Your copy should hold every record verbatim and none of the pictures.

▶ **DATA SUPPLIED**:
──────────
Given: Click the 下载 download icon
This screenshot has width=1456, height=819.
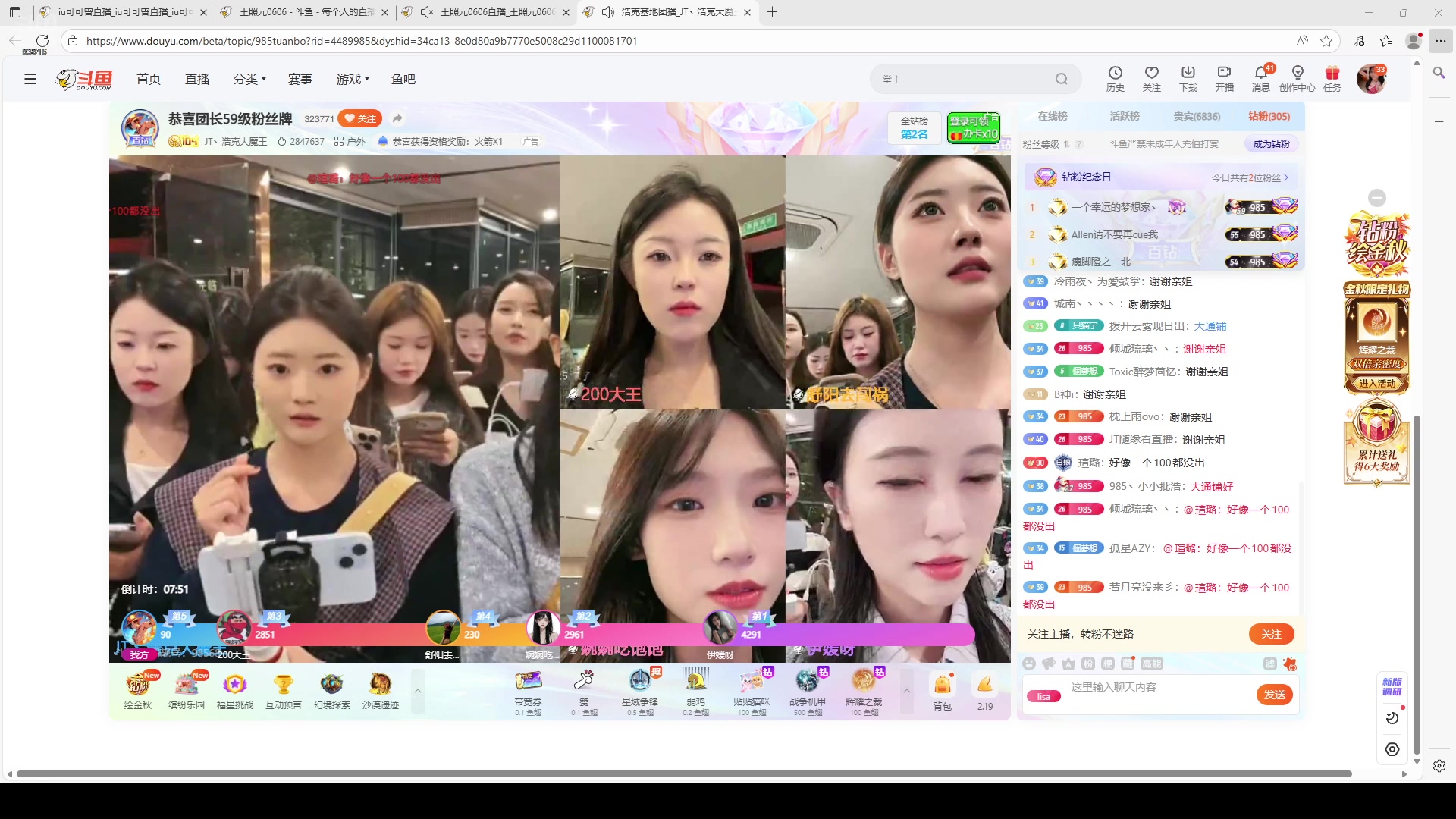Looking at the screenshot, I should [1188, 78].
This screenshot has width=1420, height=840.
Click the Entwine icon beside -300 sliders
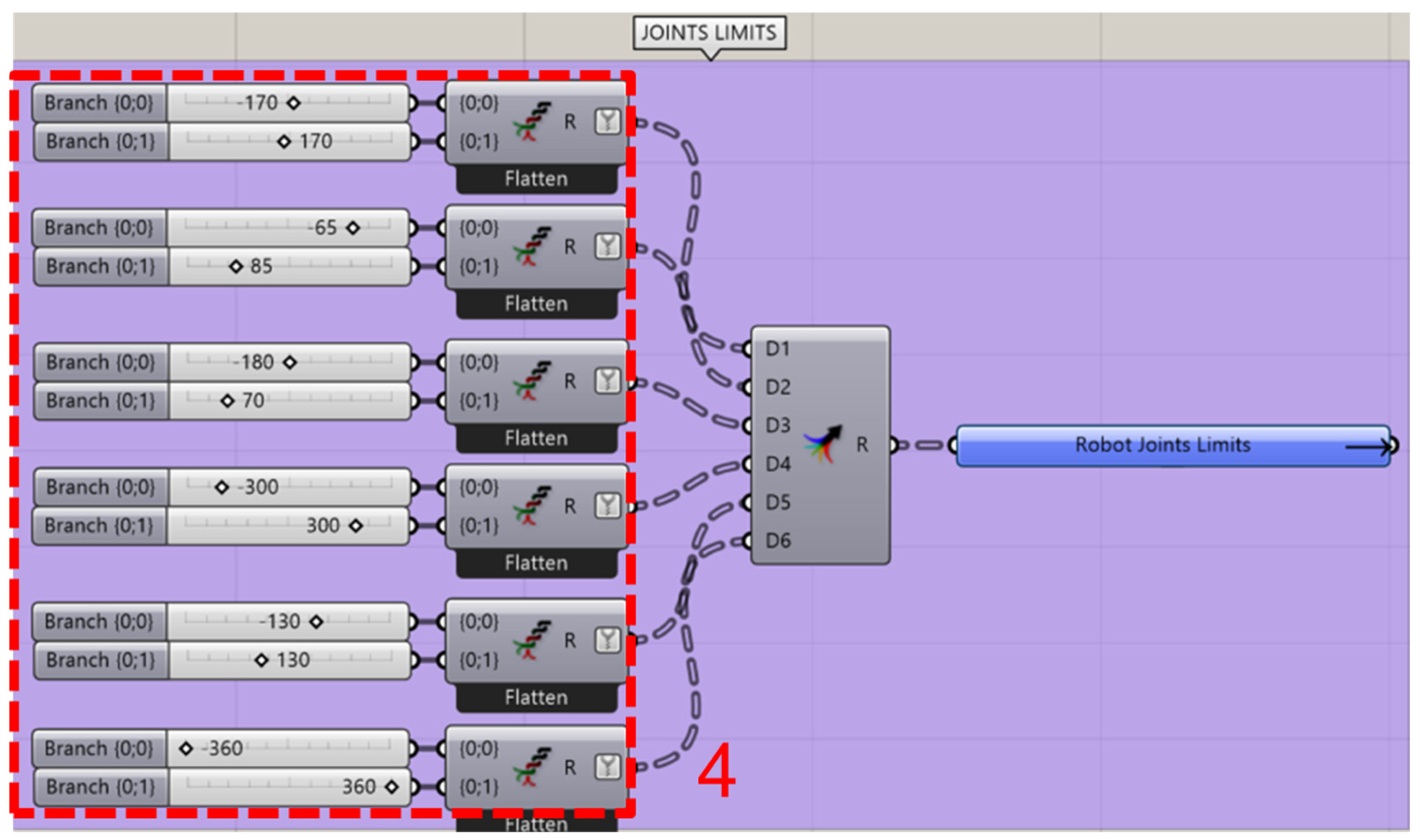click(x=531, y=506)
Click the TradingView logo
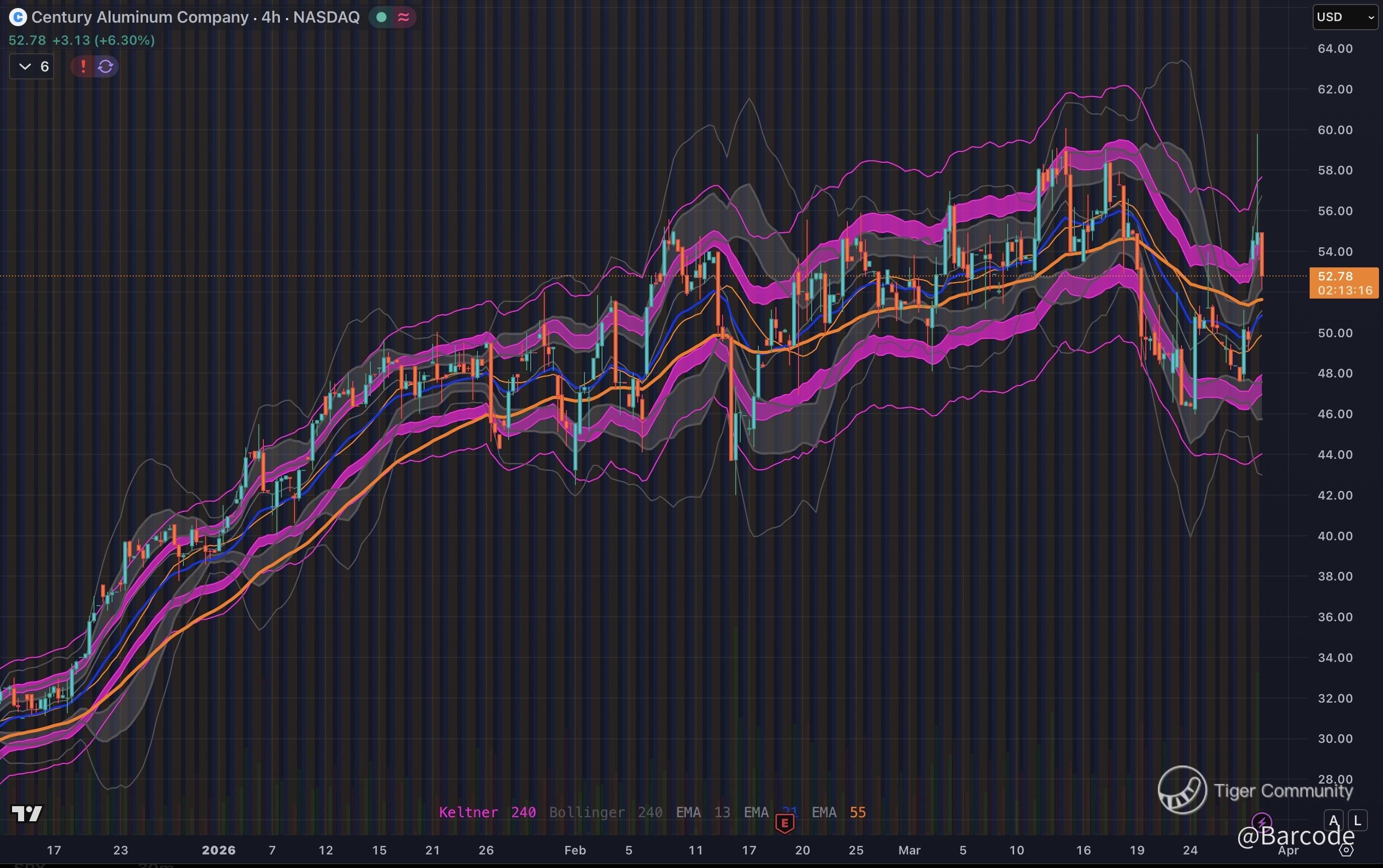Image resolution: width=1383 pixels, height=868 pixels. [x=27, y=813]
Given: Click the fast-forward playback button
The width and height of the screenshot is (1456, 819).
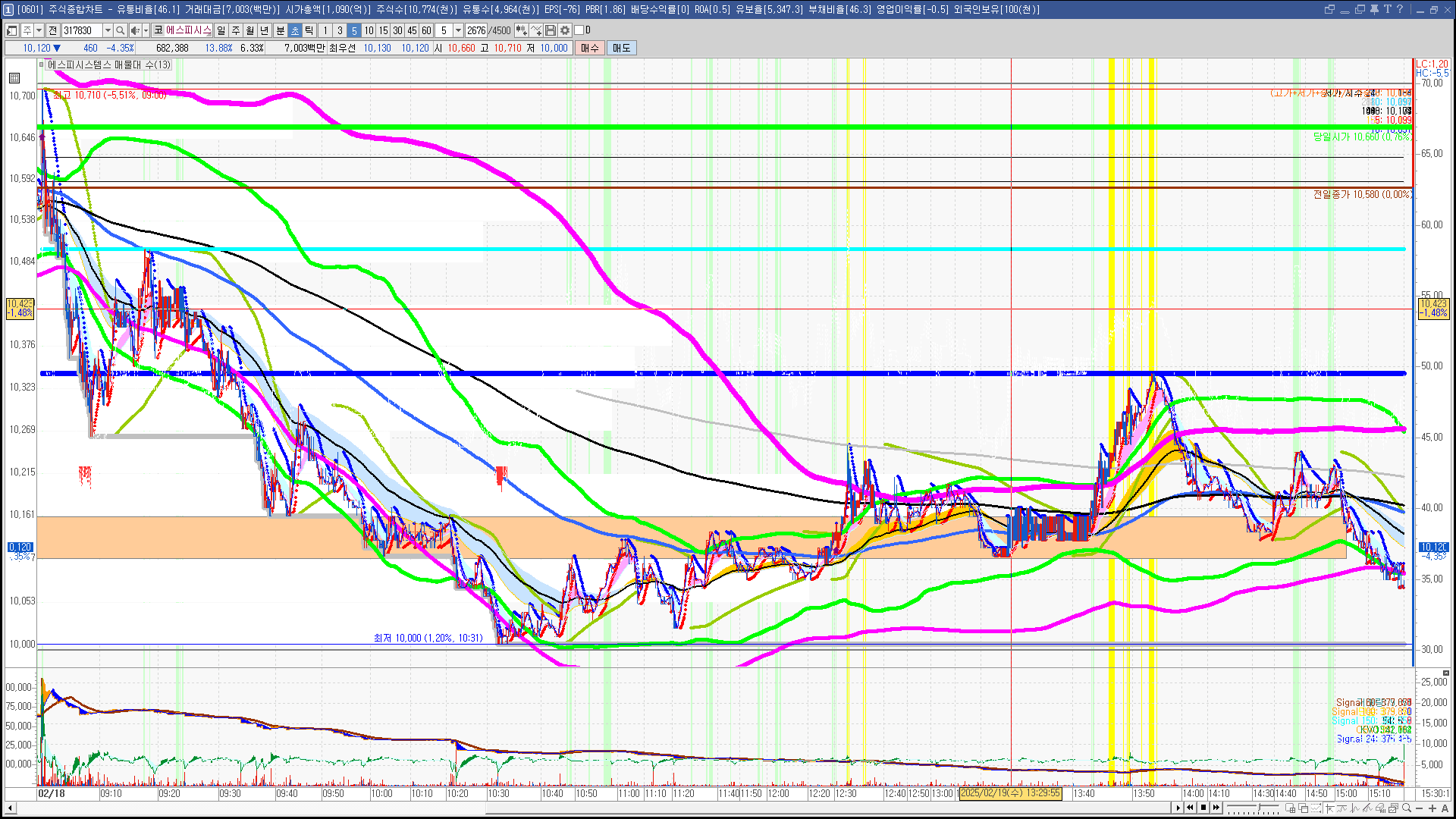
──────────
▶ **WRITTEN SOLUTION**:
Given: Click the 下载 download icon
This screenshot has width=1456, height=819.
Looking at the screenshot, I should [1188, 78].
This screenshot has width=1420, height=840.
Click the Entwine icon beside -300 sliders
click(x=531, y=506)
Click the TradingView logo
Image resolution: width=1383 pixels, height=868 pixels. [x=27, y=813]
Given: Click the fast-forward playback button
The width and height of the screenshot is (1456, 819).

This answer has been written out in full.